→ **Extracted records**:
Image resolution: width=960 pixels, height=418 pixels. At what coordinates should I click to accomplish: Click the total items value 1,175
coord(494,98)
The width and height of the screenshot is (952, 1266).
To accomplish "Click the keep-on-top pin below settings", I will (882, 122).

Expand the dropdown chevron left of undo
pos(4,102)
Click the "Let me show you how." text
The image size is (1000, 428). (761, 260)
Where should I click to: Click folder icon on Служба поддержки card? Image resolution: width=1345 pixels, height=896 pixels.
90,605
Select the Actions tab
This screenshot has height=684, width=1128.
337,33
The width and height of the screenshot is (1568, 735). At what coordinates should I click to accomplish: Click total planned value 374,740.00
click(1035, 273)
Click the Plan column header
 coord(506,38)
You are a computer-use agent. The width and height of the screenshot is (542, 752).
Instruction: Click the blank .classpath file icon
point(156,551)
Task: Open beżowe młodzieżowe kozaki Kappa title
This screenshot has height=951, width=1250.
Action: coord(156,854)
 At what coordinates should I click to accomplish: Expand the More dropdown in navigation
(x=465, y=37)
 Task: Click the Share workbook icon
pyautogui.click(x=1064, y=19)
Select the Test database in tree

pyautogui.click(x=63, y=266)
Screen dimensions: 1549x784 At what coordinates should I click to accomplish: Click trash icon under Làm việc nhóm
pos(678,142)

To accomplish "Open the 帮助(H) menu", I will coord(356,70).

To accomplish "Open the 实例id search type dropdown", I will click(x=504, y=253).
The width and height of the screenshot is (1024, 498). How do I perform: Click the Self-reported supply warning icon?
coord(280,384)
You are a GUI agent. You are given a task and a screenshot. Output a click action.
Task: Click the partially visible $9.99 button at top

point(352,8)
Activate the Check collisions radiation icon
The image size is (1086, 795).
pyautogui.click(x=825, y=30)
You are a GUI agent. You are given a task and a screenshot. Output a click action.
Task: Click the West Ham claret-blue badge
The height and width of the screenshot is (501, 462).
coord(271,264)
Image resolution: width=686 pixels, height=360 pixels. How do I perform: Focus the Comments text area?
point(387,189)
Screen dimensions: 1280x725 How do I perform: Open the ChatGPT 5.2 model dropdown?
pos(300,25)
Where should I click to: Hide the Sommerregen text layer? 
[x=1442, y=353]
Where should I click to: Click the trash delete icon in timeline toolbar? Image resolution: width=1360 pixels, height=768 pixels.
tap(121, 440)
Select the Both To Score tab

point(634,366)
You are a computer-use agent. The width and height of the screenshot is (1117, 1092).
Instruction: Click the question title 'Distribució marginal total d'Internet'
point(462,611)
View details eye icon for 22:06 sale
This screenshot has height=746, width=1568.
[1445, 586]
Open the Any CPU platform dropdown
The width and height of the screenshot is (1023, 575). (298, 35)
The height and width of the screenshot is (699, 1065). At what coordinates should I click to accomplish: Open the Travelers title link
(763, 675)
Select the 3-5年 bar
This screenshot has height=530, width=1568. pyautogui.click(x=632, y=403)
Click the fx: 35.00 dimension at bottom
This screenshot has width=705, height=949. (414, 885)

→ **How to complete this task**:
Retype the complete listing exactly.

→ **The completed task**:
Image resolution: width=960 pixels, height=418 pixels. At what coordinates should I click to accomplish: Click the total items value 1,175
coord(494,98)
The width and height of the screenshot is (952, 1266).
To accomplish "Click the keep-on-top pin below settings", I will (882, 122).

Expand the dropdown chevron left of undo
pos(4,102)
Click the "Let me show you how." text
The image size is (1000, 428). (761, 260)
Where should I click to: Click folder icon on Служба поддержки card? Image resolution: width=1345 pixels, height=896 pixels.
90,605
Select the Actions tab
This screenshot has height=684, width=1128.
337,33
The width and height of the screenshot is (1568, 735). At what coordinates should I click to accomplish: Click total planned value 374,740.00
click(1035, 273)
Click the Plan column header
 coord(506,38)
You are a computer-use agent. The width and height of the screenshot is (542, 752).
Instruction: Click the blank .classpath file icon
point(156,551)
Task: Open beżowe młodzieżowe kozaki Kappa title
This screenshot has height=951, width=1250.
Action: coord(156,854)
 At what coordinates should I click to accomplish: Expand the More dropdown in navigation
(x=465, y=37)
 Task: Click the Share workbook icon
pyautogui.click(x=1064, y=19)
Select the Test database in tree

pyautogui.click(x=63, y=266)
Screen dimensions: 1549x784 At what coordinates should I click to accomplish: Click trash icon under Làm việc nhóm
pos(678,142)

To accomplish "Open the 帮助(H) menu", I will coord(356,70).

To accomplish "Open the 实例id search type dropdown", I will click(x=504, y=253).
The width and height of the screenshot is (1024, 498). How do I perform: Click the Self-reported supply warning icon?
coord(280,384)
You are a GUI agent. You are given a task and a screenshot. Output a click action.
Task: Click the partially visible $9.99 button at top

point(352,8)
Activate the Check collisions radiation icon
The image size is (1086, 795).
pyautogui.click(x=825, y=30)
You are a GUI agent. You are given a task and a screenshot. Output a click action.
Task: Click the West Ham claret-blue badge
The height and width of the screenshot is (501, 462).
coord(271,264)
Image resolution: width=686 pixels, height=360 pixels. How do I perform: Focus the Comments text area?
point(387,189)
Screen dimensions: 1280x725 How do I perform: Open the ChatGPT 5.2 model dropdown?
pos(300,25)
Where should I click to: Hide the Sommerregen text layer? 
[x=1442, y=353]
Where should I click to: Click the trash delete icon in timeline toolbar? Image resolution: width=1360 pixels, height=768 pixels.
tap(121, 440)
Select the Both To Score tab

point(634,366)
You are a computer-use agent. The width and height of the screenshot is (1117, 1092).
Instruction: Click the question title 'Distribució marginal total d'Internet'
point(462,611)
View details eye icon for 22:06 sale
This screenshot has height=746, width=1568.
[1445, 586]
Open the Any CPU platform dropdown
The width and height of the screenshot is (1023, 575). (298, 35)
The height and width of the screenshot is (699, 1065). At what coordinates should I click to accomplish: Open the Travelers title link
(763, 675)
Select the 3-5年 bar
This screenshot has height=530, width=1568. pyautogui.click(x=632, y=403)
Click the fx: 35.00 dimension at bottom
This screenshot has width=705, height=949. (414, 885)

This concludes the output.